Smart Speakers? Let’s call them Voice Assistants
The launch of Amazon’s Echo device in 2014 popularized the idea of devices where the only means of interaction is through voice and conversation. Now it seems that every month brings a new development in dedicated devices that process voice commands and perform actions. However, what exactly are these devices?
The popular media calls them “smart speakers” or “voice assistants” or “intelligent personal assistants”, but these words aren’t exactly analogous. A smart speaker conjures up a primarily output oriented device that aims to replace keyboard or button interaction with voice commands. Yet, that’s a particularly trivial application for the billions of dollars invested by Amazon, Google, Microsoft, Apple, Alibaba, Tencent, Samsung, Baidu, and others which are seeing this as a critical market to try to dominate. After all, why are all these vendors so aggressively marketing and promoting these devices if all they do is allow you to play Taylor Swift on vocal demand or let you ask about the weather?
Clearly there’s a bigger play here than simply voice-activated speakers. The smart speaker is a way to interact more intelligently with the customer base, get into a larger number of households and businesses, and get people comfortable with using these devices. The real play is something bigger than just a speaker you can control with your voice. The power is not in the speaker, but in the cloud-based technology that powers the device.

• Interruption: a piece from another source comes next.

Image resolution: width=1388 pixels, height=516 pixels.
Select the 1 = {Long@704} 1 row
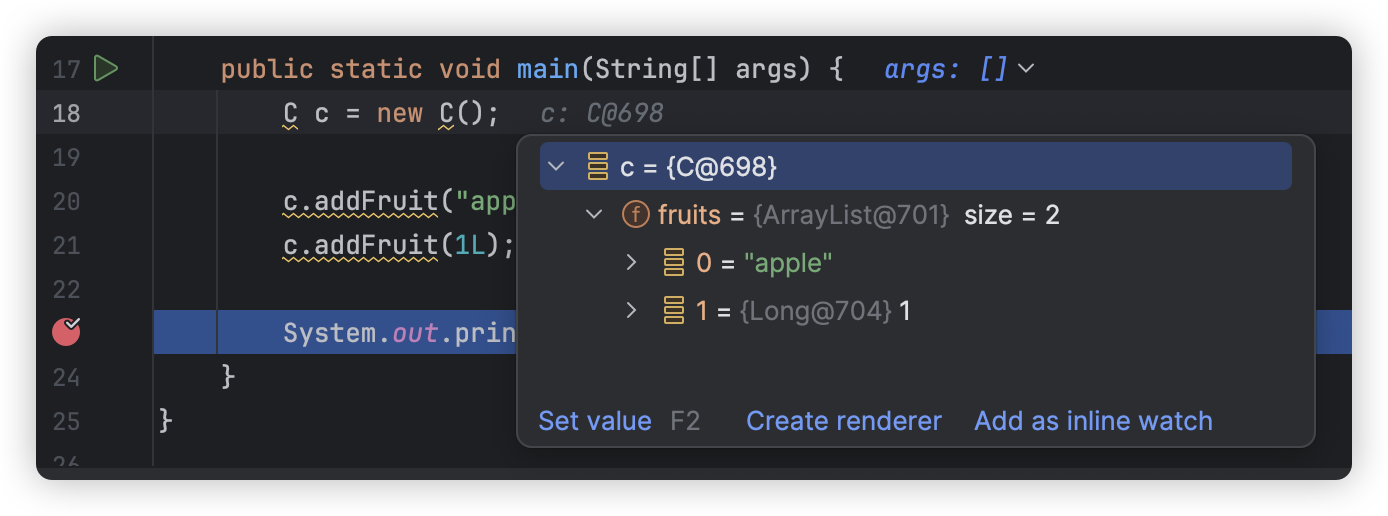(x=916, y=311)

Not Smart Speakers. Intelligent Conversational Assistants.
If you ask Amazon, and others, you know that playing music, games, and simply responding to queries is not the end state of their vision for what these conversational gateway devices will be. These devices are low-cost input and output hardware that are a gateway to the much more powerful infrastructure that sits at the major tech companies’ data centers. The device itself is the giveaway to this. You can even build your own full-featured conversational device for just a few dollars. So let’s dispense with the clearly ill-fitting term “smart speaker”. It belies the real power of these devices. Rather than just being passive devices, intelligent conversational assistants can proactively act on your behalf, performing tasks that require interaction with other humans, and perhaps soon, other conversational assistants on the other end. The speaker part, ironically, is the least relevant part to make it happen. It just provides the output. All the power happens prior to that output.

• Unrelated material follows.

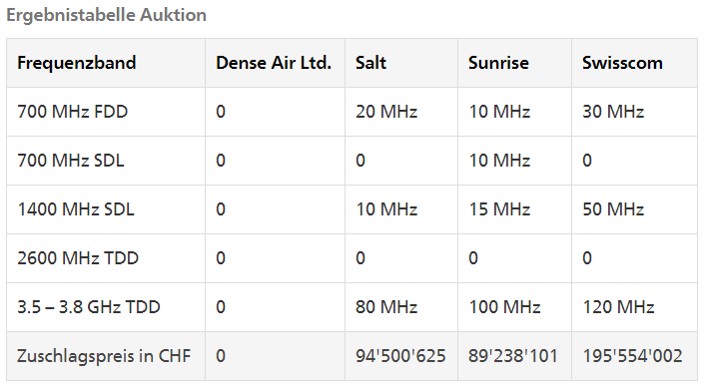Viewport: 705px width, 385px height.
Task: Click the 50 MHz Swisscom cell
Action: tap(613, 209)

Indeed, where exactly is the converational device? For example, in the Google Duplex demo where Google Assistant interacts with a restaurant to make a reservation, the speaker itself is not even there. It’s all happening behind the scenes from a cloud-based interaction. We don’t see a device because the device is not necessary here. These devices are just gateways to the real activity that’s happening in the cloud-based data centers. In the Google Duplex demo, the conversational agent is acting completely behind the scenes from Google’s data center interacting through voice-over IP (VoIP) telephone lines with a human on the other end.
So why are devices needed at all if they’re just gateways? They’re needed because they provide the user interface to the cloud-based intelligence services. Without a device, the only way to access these services is through a web, desktop, or mobile interface. But this is inefficient. Amazon wasn’t truly the first to bring voice-based assistants to market. Apple had them beat by over three years with Siri, and Google introduced their voice-based assistant in Android just a short while after. What made Amazon stand out though with their Echo devices is that the mobile phone was eliminated entirely. Rather than activating the device through a phone, you can simply speak in the comfort of whatever activity you’re doing and trigger intelligent capabilities. Basically, the value of the device is in its hands-free mode of interaction, but the intelligence of the device is in the back-end infrastructure.
How Intelligent Are These Devices?
In 2018, Cognilytica announced the creation of a Voice Assistant Benchmark to test the intelligence of the devices, which it followed up with another benchmark in 2019. (Disclosure: I’m an analyst with Cognilytica). The purpose of the benchmark isn’t to test the natural language processing (NLP) or natural language generation (NLG) capabilities of the devices, which are now fairly standard across anyone who wants access to high quality natural language capabilities. Nor is the intent of the benchmark to see what sort of skills these devices can perform. We know that better NLP/NLG means the ability to handle a wider range of voices, accents, languages, and speaker characteristics, and more skills mean more single-task capabilities. Those are all “table stakes” as far as we’re concerned. The purpose of the benchmark is to see how truly intelligent these devices are, beyond just voice-activated search-and-retrieval tools.
If the power of the devices is not in the device itself, but in the back-end intelligence that gives these devices real capabilities, then we need to test to see how intelligent that back end really is. Can the conversational agents understand when you’re comparing two things together? Do they understand implicit unspoken things that require common sense or cultural knowledge? For example, a conversational agent scheduling a hair appointment should know that you shouldn’t schedule a haircut a few days after your last haircut, or schedule a root canal dentist appointment right before a dinner party. These are things that humans can do because we have knowledge, intelligence and common sense. Yet as it stands and as we demonstrated in our initial benchmark, neither the Google Home nor Amazon Echo nor Apple Siri devices can answer the question “what’s larger: the sun or the earth?” Would you trust these devices running your life? Not yet. However, we aim to help move things in that direction.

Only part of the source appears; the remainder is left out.